The Edinburgh Festival Fringe is known as the world's largest arts festival. Having surpassed only by the Olympics and the FIFA World Cup in terms of global ticketed events, it was first established in 1947 as an alternative to the Edinburgh International Festival, which takes place in Edinburgh, Scotland.
In 2020 however, the 'COVID-19' coronavirus forced the organizers to cancel the yearly event, with concerns of spreading the virus any further.
But art junkies can still get an alternative to this massive event, which is curated by an AI called the 'ImprovBot'.
Referred to as the "world's first" AI generated Arts Festival programme, it reimagines old Fringe listings by analyzing the 100-word text descriptions of every show staged at the festival from 2011 to 2019 (a total of more than two million words), to create ideas for new comedies, plays, musicals, and cabaret.
The resulting blurbs will then be handed to the Improverts, which is a improvisational comedy troupe from the Edinburgh University Theatre Company that performs primarily at the Bedlam Theatre, Edinburgh.
But this 2020, the Improverts performs the shows over on its Twitter account.
According to Melissa Terras, a Professor of Digital Cultural Heritage at the University of Edinburgh:
The AI was first conceived as a live show for the 2020 Edinburgh Festival Fringe, with Edinburgh University researchers collaborating with some of the world-renowned Improverts, the Edinburgh University Theatre Company’s resident improvised comedy troupe.

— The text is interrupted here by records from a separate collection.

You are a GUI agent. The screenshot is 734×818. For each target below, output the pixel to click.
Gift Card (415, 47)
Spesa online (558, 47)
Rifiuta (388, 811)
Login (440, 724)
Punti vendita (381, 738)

"Using a combination of live and pre-computed AI-generated results, we would challenge the Improverts to perform these new proposed shows on the fly, with presumably hilarious results," the ImprovBot AI's website wrote.
In total, ImprovBot aims to create 350 show descriptions, which will be posted once every hour on Twitter from August 7 to 31.

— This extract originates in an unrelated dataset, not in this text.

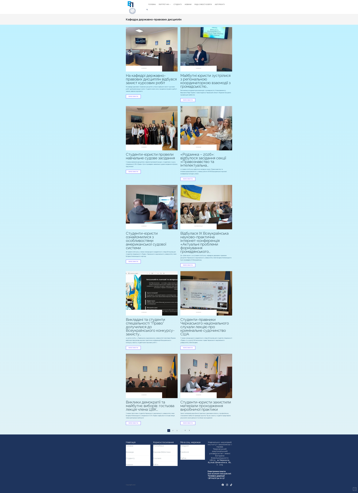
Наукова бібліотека (161, 452)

The results of the AI's work are also meant to show illustrations that counterpoint the generated text, providing an extended meditation and critique of the mushrooming stock image industry, and clichéd depictions of AI, computer science, and academic research.
The project allows permission for creative and non-profit reuse through its API.
Before the pandemic, the project received funding from the Edinburgh Futures Institute, in conjunction with the Data Driven Innovation program of the Edinburgh and South East Scotland City Region Deal, with additional resources from the Edinburgh Centre for Data, Culture and Society, and Creative Informatics.